On Thursday, the partially nationalized Royal Bank of Scotland (RBS) released figures from end-of-year 2012 revealing losses worth £5.97 billion, or $9 billion.
The bank's fourth quarter losses were 44 percent higher than they were during the same time in 2011. The recent sour numbers can be attributed in part to the bank setting aside a large amount of cash to pay customers who were mis-sold insurance and interest-rate hedging contracts and associated fines, The Associated Press reports. RBS allotted £1.8 billion to compensate these customers and paid £381 million in penalties for manipulating the London Interbank Offered-Rate, commonly known as LIBOR, which is used globally to determine mortgage and credit card rates.
RBS Attempts to Pacify Its Biggest Investor
Faced with sobering figures, RBS announced it will sell assets and scale down on investment banking. By bailing out the bank during the financial crisis, the British government acquired an 82 percent stake in RBS.
After announcing this year's losses the Scottish financial organization said it plans to sell a portion of Citizen Financial Group through an initial public offering in 2015. In addition, RBS will curtail investment banking activities and cut jobs, according to The New York Times.
The moves come after the British Chancellor George Osborne urged the bank on multiple occasions to divert its focus to lending in the U.K., The Wall Street Journal reports. RBS CEO Stephen Hester expressed his approval of the bank veering its activity primarily towards British clients.

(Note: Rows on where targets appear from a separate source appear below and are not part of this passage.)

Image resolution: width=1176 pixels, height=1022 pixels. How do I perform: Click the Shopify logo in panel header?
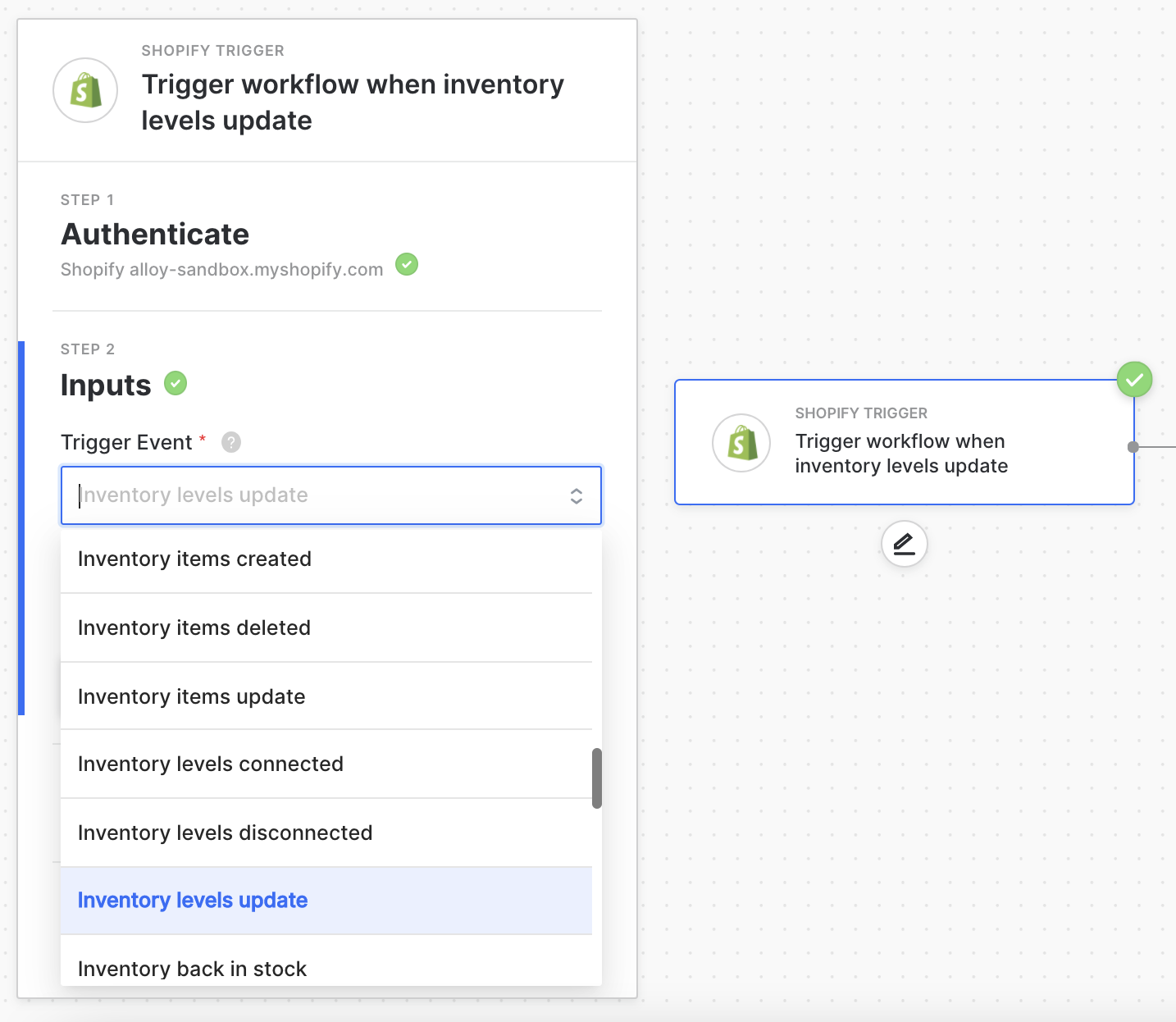tap(85, 90)

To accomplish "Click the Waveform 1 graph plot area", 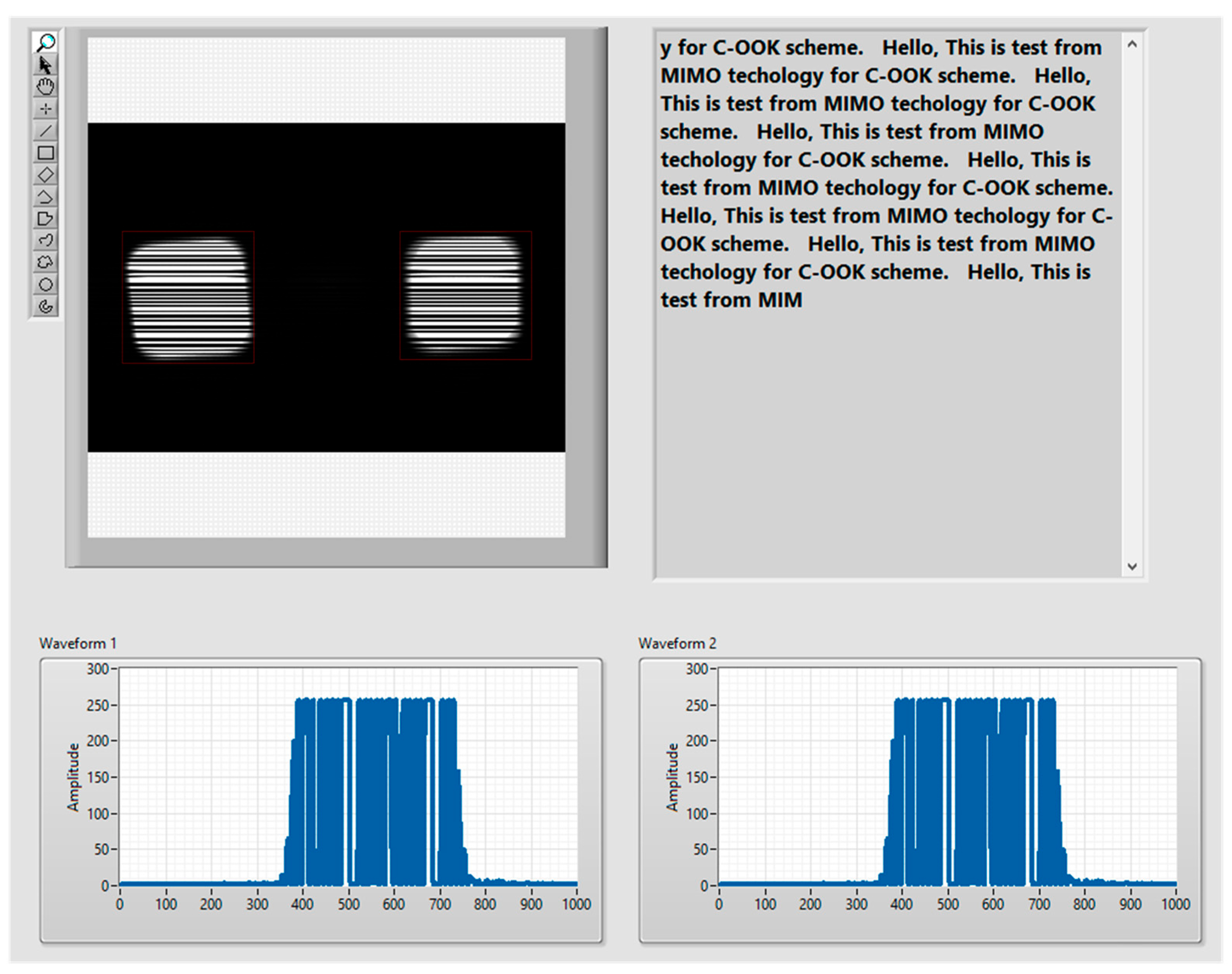I will pos(348,777).
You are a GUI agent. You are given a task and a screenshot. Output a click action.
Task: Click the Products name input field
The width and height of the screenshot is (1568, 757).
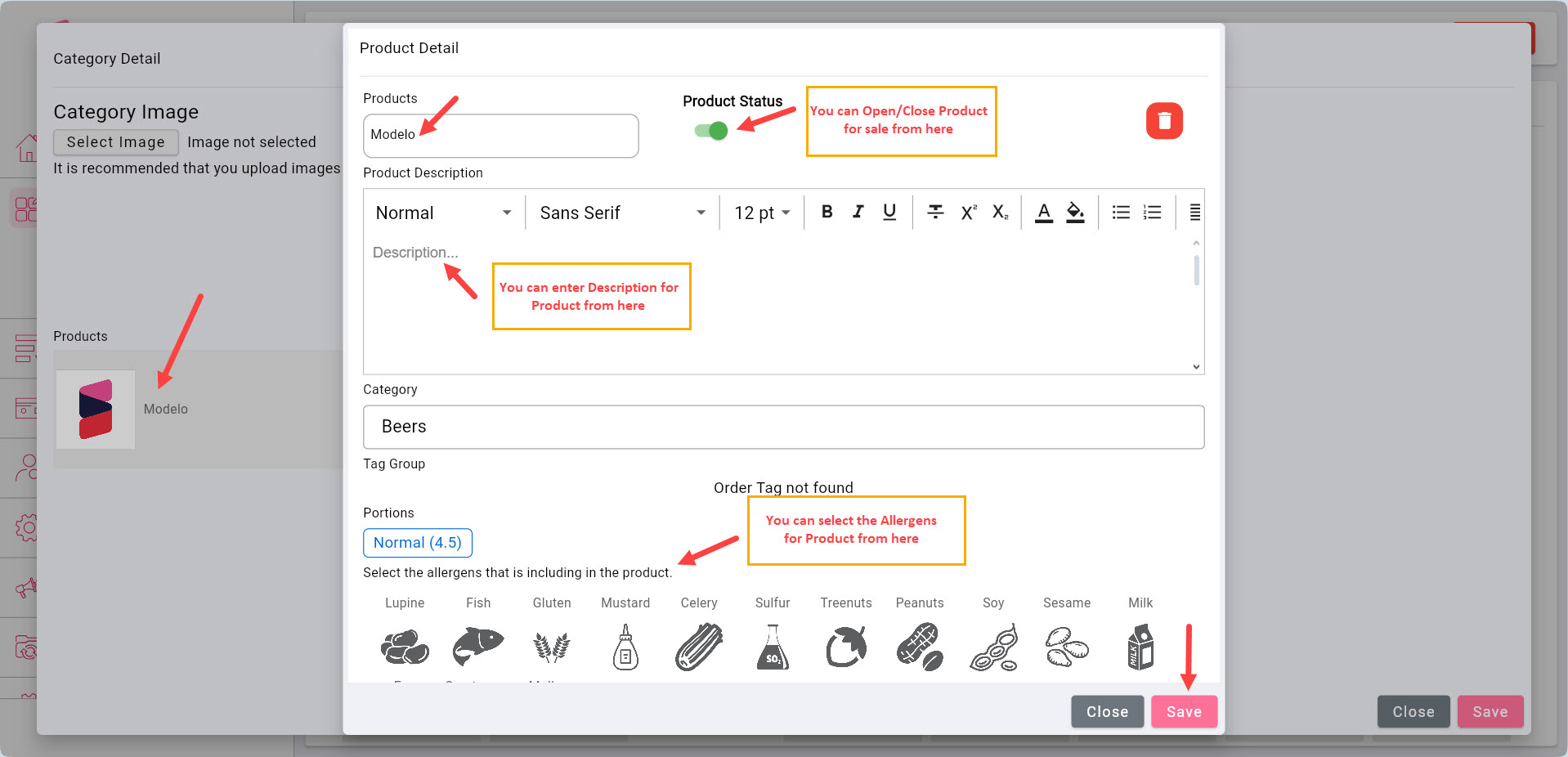click(500, 136)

In addition, RBS will likely float shares of 315 branches in Britain. Santander, an automotive financing company, was expected to purchase these assets but backed out in October, Reuters reports.

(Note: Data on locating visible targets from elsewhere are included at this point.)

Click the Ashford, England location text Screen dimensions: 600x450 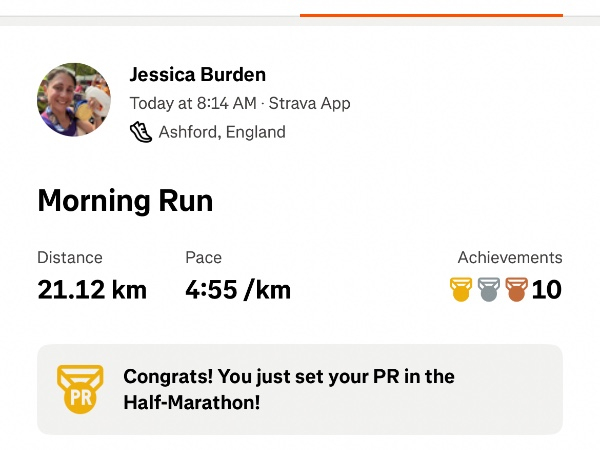tap(222, 132)
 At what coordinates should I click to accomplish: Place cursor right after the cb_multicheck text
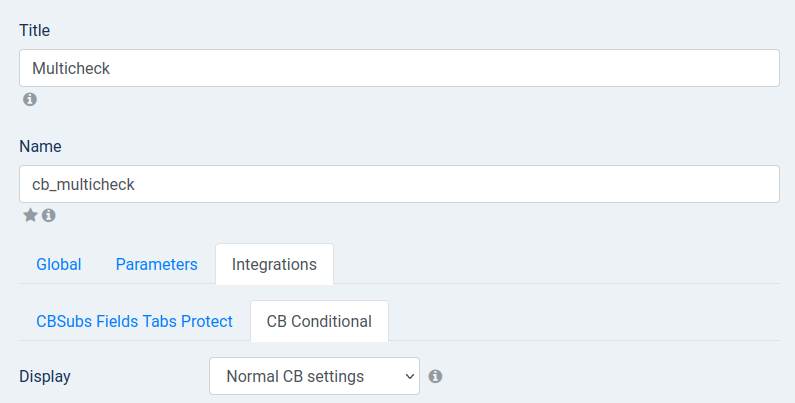[x=135, y=185]
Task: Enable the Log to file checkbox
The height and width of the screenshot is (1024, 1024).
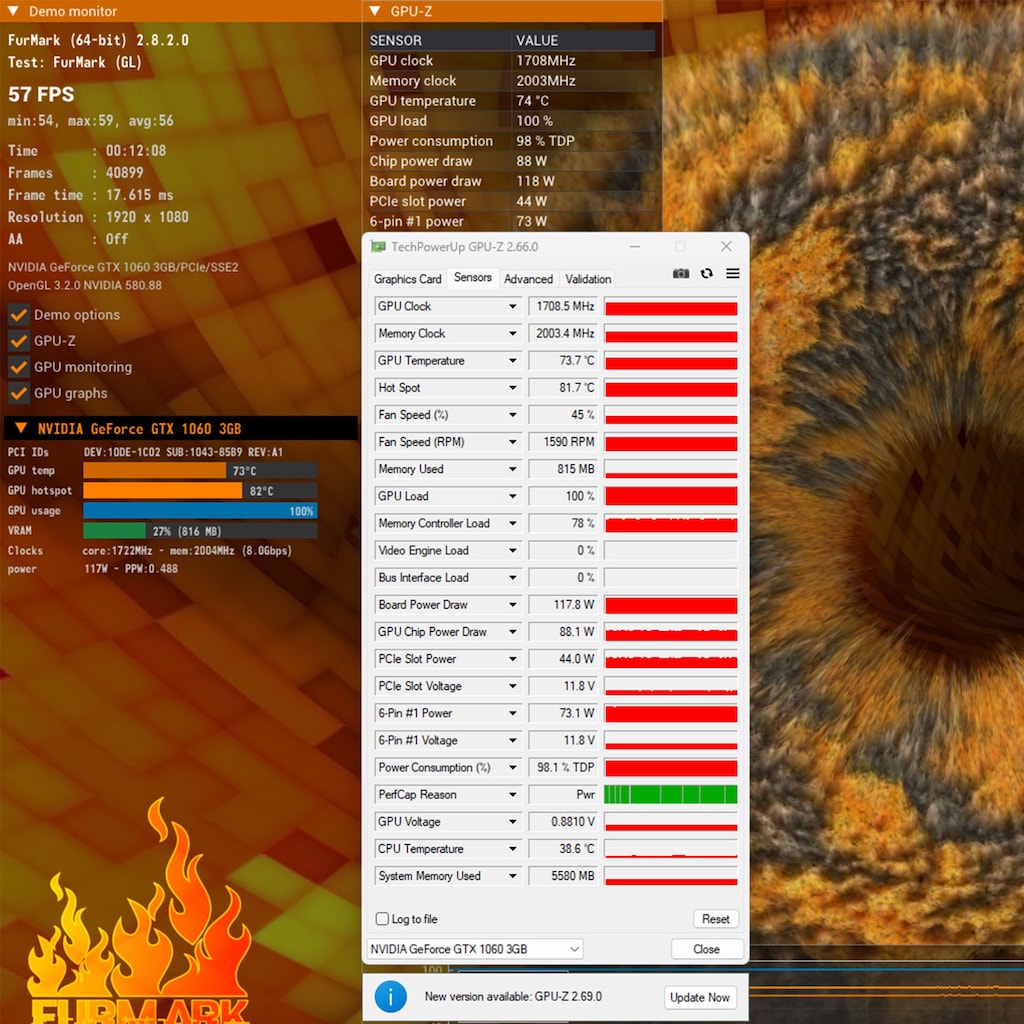Action: pyautogui.click(x=382, y=919)
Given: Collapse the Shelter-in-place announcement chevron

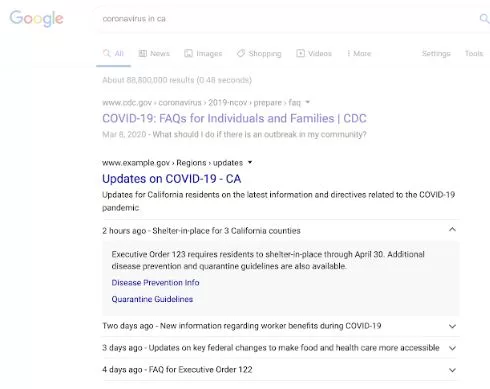Looking at the screenshot, I should pyautogui.click(x=452, y=229).
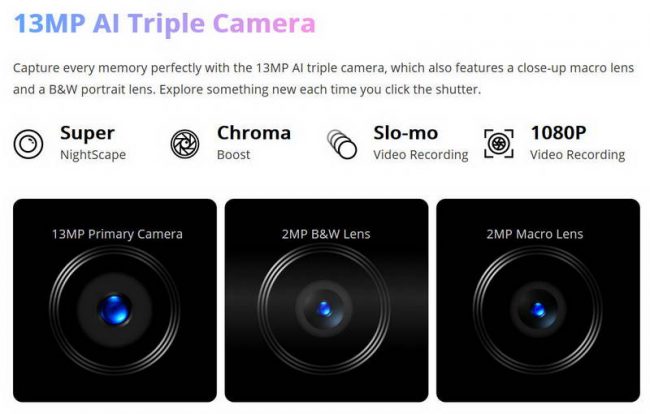Click the Slo-mo feature title
The height and width of the screenshot is (414, 650).
[405, 133]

"RBS is four years into its recovery plan," said CEO Stephen Hester in statement released on Thursday. "And good progress has been made. We are a much smaller, more focused and stronger bank. Our target is for 2013 to be the last big year of restructuring."

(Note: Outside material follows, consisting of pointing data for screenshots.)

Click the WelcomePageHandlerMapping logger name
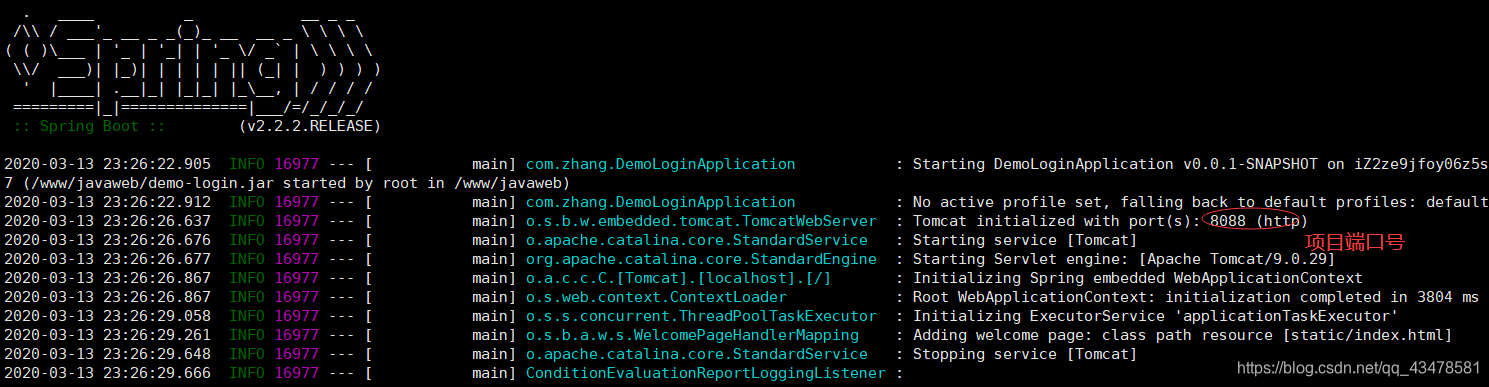1489x387 pixels. pos(692,335)
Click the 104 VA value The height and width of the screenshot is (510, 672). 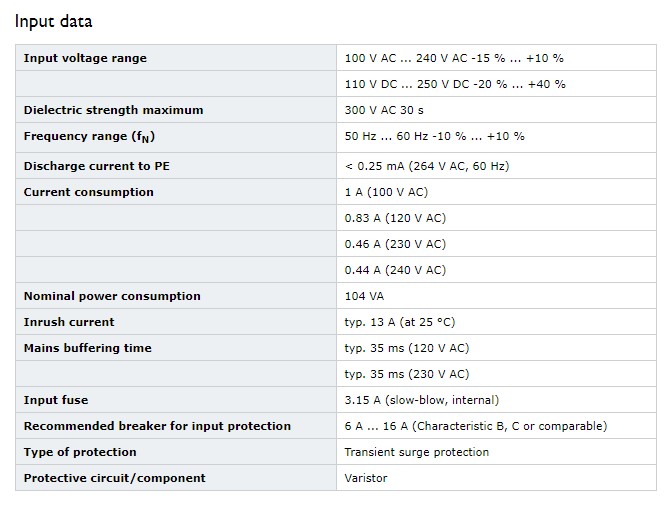[364, 296]
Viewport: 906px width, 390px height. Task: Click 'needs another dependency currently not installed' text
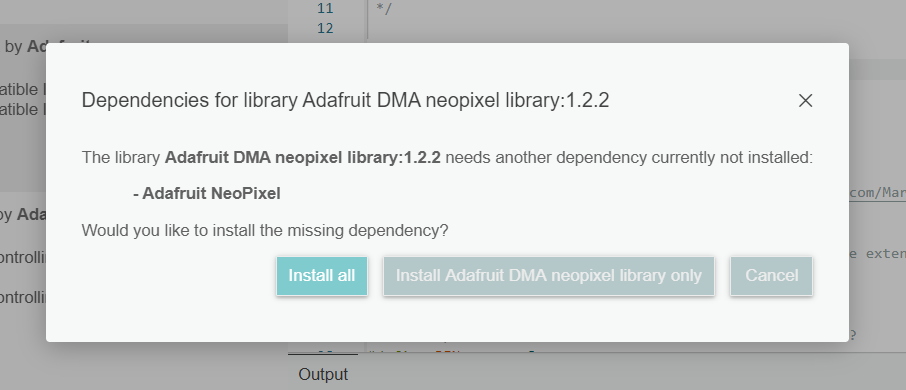pyautogui.click(x=629, y=157)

Hester stated the re-privitization of the bank will occur within the next few years, according to The AP. Much attention has been given to the time frame set out by Hester because it would lift the burden on taxpayers before the next parliamentary election in 2015.
Despite last quarter's significant losses, RBS also saw the strongest profit margins since the crisis. Operating profits reached £3.5 billion, up from £1.8 billion the year before.
While the bank's recovery over the past few years has been relatively positive, the British government may soon start selling a portion of its shares of RBS, even at a loss, to beat the general election, The New York Times states. Some lawmakers have said they would prefer distributing shares to the public.
RBS stock, which dropped 7 percent on Thursday, is still selling at roughly half of what the government paid for it.
Rebuilding a Reputation
RBS is only one of many banks struggling to regain its footing after the crisis in 2008.
'"Along with the rest of the banking industry we faced significant reputational challenges,'" Hester said, as quoted by The New York Times. "We are determined to overcome the cultural and reputational baggage of precrisis times with the same focus we have applied to the financial cleanup from that era."